Getting attention from a group of well-heeled visitors was a surrealistic work labelled "Whose Side Are You On?" In the piece, members of a distinguished local panel, addressing delegates at last week's symposium titled "Carnival as an Industry", obviously misunderstood the work of Monet (whom it copies), giving the impression this country is a lost cause and doing so at a gathering of potential investors here for the Fourth Annual Euromoney/Latin Finance Caribbean Forum.

"Suffer the Little Children", a collage of three consecutive robbery scenes at the Lady Hochoy Home, all rendered in crayon, shows pre-teen, mentally challenged kids in tears as they assist nuns at the facility in putting Humpty-Dumpty back together again after repeated raids and ransacking by thugs preying on the disabled and with unconscionable frequency.

Among the more gory pieces is a collection of mobiles called "On the Drag", deliberately splattered with dark red paint a-la-fresco, representing dried blood of traffic accident victims. The gore is set against a network of gray-black roads, including the Uriah Butler and Churchill-Roosevelt Highways and the Priority Bus Route.

"Rumours of War", a baleful batik display, was executed exclusively in muted tones, its cracks separating general hopelessness and paranoia from an appreciation of public panic arising out of talk of yet another Friday coup. In "Get To Hell Out of Here", an East Indian couple is seen frantically herding offspring into a spaceship with engines already under power.

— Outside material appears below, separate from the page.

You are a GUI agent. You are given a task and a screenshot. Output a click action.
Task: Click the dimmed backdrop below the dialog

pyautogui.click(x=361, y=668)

"May the Best Man Win" is a three-dimensional papier mache piece, police with hands tied behind their backs observing the success of better-equipped bandits, and in a full-length "Time Longer Than Twine", a mask of total vindication superimposed on a life-sized caricature of former National Security Minister Howard Chin Lee.

"No Free Lunch" visits recent conflict over whether an event in honour of Nelson Mandela should be held at the Country Club. Using the basic art principle that "colour is light", the painter does a patently un-funny pastiche on pigmentation. In "Showtime", a militant soca singer is portrayed in ceramic as a gun-toting guerilla, while a mas landscape features former partners of the band Legends both frantically grabbing for the trademark sword.

Disgust showed on the faces of patrons. In addressing them, curator Lord Putt-Ahan admitted the exhibition could induce depression and conceded oil was not always the best medium to work with. He however emphasised that it was the age of realism and none of the pieces was in any way sensational. "Like it or not," he said, "these are the signs of our times."

But the more devout saw evil portents in these portraits and fell to prayer, needing only to close their eyes and clasp hands, for this conspiracy of corruption, bandits, reckless drivers and kidnappers had long brought them to their knees.